Professor Rajesh Zele of IIT Bombay, who earlier led design teams at MaxLinear, called the current phase the “hockey-stick point” of India’s semiconductor journey, driven by the global chip shortage wake-up call. He acknowledged the long pauses in India’s semiconductor efforts but stressed on retaining the IP within the country as the way to go forward. “Nearly 20% of the world’s design engineers are based in India. We design 3,000 chips a year, but the ownership leaves India. The answer lies in building chips in India, for India,” he said.

That effort is already visible in public R&D. Libin T. T., a scientist at C-DAC Thiruvananthapuram, said the agency has developed a series of VEGA processors (32- and 64-bit chips on 180-nm and 28-nm nodes) and is now moving to 7 nm. “All our SoCs are designed in India; only fabrication happens abroad,” he said. Under MeitY’s Chips-to-Startup program, CDAC is currently engaged in 91 projects with 88 startups and over 2,000 institutions.

Kerala, he added, could play a larger role by aligning its semiconductor mission with C-DAC’s design ecosystem and offering local prototyping support. “The pieces are in place,” he said. “What’s needed is coordination between academia, startups and government.”

The design-led vision is not just confined to the public sector but the private sector, as well. Rijin John, CEO of Silizium Circuits, showcased a communication chip “designed, architected and laid out entirely in Kerala.” He said the project demonstrates that fabless product design can thrive locally if startups, research institutions and government programs work in tandem. “The ecosystem exists. The challenge is to use it effectively,” John said.

While digital design dominates the conversation, Kerala could carve an early advantage in analog, power and MEMS devices, according to Yogan Senthilkumar, CTO of iVP Semiconductors. “MEMS fabrication is far less capital-intensive than CMOS,” Senthilkumar noted. “Automotive-grade mixed-signal and sensor chips are realistic targets that can bring investors here.”

He also pointed to gaps in India’s supply chain—probe-card and test-socket manufacturing, for instance—that could become opportunities for smaller players in the state’s industrial clusters.

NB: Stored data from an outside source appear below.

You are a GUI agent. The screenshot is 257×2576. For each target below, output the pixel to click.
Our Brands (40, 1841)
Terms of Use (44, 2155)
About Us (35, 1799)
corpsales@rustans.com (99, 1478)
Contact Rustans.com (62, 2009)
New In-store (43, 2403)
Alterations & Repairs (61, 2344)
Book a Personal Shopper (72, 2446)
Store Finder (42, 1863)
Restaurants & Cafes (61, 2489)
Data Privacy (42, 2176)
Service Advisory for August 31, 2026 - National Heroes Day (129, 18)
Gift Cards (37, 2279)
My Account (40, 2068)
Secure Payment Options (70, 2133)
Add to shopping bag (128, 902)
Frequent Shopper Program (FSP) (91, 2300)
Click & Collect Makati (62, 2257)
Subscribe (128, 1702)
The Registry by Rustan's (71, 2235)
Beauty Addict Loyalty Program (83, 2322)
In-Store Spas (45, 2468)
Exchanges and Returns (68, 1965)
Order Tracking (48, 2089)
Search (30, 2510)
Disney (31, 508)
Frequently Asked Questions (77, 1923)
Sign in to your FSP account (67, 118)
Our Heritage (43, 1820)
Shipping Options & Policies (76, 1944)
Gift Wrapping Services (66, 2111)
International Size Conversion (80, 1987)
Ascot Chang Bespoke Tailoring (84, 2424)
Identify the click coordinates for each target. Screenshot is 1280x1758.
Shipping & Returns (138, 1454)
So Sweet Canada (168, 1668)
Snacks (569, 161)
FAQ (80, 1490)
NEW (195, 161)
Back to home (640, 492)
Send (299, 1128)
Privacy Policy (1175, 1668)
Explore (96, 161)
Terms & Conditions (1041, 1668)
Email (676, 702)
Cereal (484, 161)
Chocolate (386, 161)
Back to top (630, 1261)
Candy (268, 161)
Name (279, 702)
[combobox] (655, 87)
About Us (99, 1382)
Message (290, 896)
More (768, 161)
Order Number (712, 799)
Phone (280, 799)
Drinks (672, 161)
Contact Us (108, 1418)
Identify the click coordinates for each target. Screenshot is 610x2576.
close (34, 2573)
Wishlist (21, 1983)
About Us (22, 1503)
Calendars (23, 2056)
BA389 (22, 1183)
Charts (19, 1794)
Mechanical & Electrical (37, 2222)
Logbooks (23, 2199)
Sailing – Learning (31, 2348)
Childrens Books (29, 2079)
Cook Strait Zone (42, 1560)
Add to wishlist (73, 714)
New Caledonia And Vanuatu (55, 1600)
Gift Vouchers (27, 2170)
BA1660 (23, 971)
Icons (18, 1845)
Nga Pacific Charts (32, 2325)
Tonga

Talent, however, remains the critical enabler. Sankalp Singh, University program manager at Synopsys, said access to EDA tools has expanded rapidly through government schemes, with Kerala ranking second nationwide in institutional participation. “EDA isn’t just software. It’s the backbone that lets startups build chips faster and cheaper,” Singh said.

Singh was part of the consulting team that developed the new All India Council for Technical Education VLSI curriculum, which introduces seven semiconductor verticals across disciplines. “We need every lab producing 200 engineers, not just one,” he said. “Semiconductors now span silicon, systems and software. Whatever your background, there is a role for you.”

Kerala’s approach indicates a broader shift in India’s semiconductor ambitions, switching from chasing fabrication megaprojects to building IP and design capability. With its strong academic ecosystem, affordable talent and expanding startup network, the state aims to anchor the “brain” end of the chip value chain.

As Menon summed it up, “Kerala doesn’t need to build the next Taiwan. It needs to build the next great idea that powers it.”